What they cannot do is stop the email that is not technically spam. The clean, professional, well-written message from a sender you have never corresponded with. The cold pitch. The BEC attempt that spent three weeks reading your real thread before striking. The AI-written outreach that passes every content heuristic because it is, technically, indistinguishable from legitimate outreach.

That is the layer Rythm adds. Not a better version of the content filter. A different kind of filter, one that does not care what the email says, only whether the sender cared enough to pay to be heard.

The two layers together handle more of the threat space than either layer alone. Your spam filter handles mass mechanical spam. Rythm handles unknown-sender intent.

Why This Framing Matters for Users

When someone asks, “does Rythm stop AI phishing,” the honest answer is not “yes” or “no.” The honest answer is, “Rythm collapses the economics of mass phishing, including AI-written mass phishing. It does not try to detect one-off targeted phishing through content. Those are different attacks with different defenses, and Rythm does the former structurally.”

This is worth saying clearly because the industry uses “AI phishing protection” as a marketing wrapper and the phrase has come to mean almost nothing. Many vendors claiming to stop AI phishing are using AI content classifiers that are themselves trained on AI phishing, which is the same arms race with new skins.

Rythm’s frame is different. The attacker’s ability to write clean prose is not relevant if the attacker cannot afford to reach the inbox. That is what behavior-based filtering actually means.

The Cleaner Version of the Pitch

You do not need a smarter guessing machine.

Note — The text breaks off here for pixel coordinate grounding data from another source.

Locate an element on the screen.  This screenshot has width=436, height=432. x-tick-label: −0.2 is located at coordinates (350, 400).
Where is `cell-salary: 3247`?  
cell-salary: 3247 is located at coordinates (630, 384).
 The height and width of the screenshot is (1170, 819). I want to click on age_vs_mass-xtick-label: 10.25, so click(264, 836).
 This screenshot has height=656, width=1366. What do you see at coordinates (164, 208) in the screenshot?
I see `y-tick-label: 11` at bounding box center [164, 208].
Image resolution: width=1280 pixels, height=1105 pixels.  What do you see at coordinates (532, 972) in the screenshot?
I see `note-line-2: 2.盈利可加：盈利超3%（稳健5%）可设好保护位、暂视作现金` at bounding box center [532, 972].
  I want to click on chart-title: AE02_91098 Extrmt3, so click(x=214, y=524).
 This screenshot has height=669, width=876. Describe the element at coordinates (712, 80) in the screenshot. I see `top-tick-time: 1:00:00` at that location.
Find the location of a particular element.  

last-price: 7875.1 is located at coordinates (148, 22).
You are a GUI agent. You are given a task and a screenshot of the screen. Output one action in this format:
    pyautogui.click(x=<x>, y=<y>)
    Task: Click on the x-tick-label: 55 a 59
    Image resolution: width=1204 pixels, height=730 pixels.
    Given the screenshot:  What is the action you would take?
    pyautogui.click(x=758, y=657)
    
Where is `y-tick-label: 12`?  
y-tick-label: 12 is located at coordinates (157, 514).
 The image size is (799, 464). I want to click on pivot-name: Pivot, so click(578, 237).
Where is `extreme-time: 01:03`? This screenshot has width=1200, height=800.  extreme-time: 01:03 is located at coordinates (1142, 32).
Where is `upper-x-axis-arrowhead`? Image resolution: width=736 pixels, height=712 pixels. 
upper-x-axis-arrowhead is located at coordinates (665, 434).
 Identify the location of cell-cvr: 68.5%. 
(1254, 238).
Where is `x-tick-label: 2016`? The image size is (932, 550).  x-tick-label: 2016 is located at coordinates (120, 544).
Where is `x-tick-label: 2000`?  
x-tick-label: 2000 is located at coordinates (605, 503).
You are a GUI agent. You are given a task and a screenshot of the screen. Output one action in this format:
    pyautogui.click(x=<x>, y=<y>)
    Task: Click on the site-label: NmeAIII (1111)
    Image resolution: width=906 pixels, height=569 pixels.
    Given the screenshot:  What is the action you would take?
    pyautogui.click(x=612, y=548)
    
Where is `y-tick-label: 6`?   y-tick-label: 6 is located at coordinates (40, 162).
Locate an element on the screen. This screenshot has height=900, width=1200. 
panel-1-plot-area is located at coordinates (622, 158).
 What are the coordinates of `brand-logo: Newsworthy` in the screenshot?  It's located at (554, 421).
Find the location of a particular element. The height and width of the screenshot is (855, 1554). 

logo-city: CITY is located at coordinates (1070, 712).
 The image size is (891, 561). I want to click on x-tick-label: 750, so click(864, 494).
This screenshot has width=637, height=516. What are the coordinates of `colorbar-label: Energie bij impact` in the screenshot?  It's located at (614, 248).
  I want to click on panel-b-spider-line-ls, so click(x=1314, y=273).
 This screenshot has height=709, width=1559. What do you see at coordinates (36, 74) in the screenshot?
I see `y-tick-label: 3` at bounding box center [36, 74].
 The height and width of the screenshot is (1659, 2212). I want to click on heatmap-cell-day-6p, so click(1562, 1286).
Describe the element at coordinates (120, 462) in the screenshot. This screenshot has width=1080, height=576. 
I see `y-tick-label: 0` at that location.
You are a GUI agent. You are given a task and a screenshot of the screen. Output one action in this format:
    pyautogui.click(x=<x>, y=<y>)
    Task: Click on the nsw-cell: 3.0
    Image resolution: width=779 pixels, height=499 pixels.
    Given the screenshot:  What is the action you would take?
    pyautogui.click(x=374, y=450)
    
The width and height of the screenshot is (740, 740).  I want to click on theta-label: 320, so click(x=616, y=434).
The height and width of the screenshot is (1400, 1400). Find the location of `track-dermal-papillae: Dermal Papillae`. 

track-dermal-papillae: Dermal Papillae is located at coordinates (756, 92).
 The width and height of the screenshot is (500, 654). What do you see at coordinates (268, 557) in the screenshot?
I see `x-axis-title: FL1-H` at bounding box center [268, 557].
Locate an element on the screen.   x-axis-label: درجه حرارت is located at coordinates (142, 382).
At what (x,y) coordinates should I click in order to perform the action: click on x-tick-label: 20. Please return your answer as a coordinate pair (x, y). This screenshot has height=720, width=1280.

You need a filter that does not have to guess. Identity is not a content signal; it is a membership question. Intention is not a linguistic signal; it is a payment signal. Behavior is not a language model output; it is a sequence of observable actions.

Rythm runs on the two signals that cannot be faked by better prose: is this sender known to you, and did they value reaching you enough to put a tiny amount on the line? Those two signals collapse most of the volume of what used to be called spam and what is now called phishing.

The arms race is somebody else’s war. Rythm built the filter you need when you want out of that war entirely.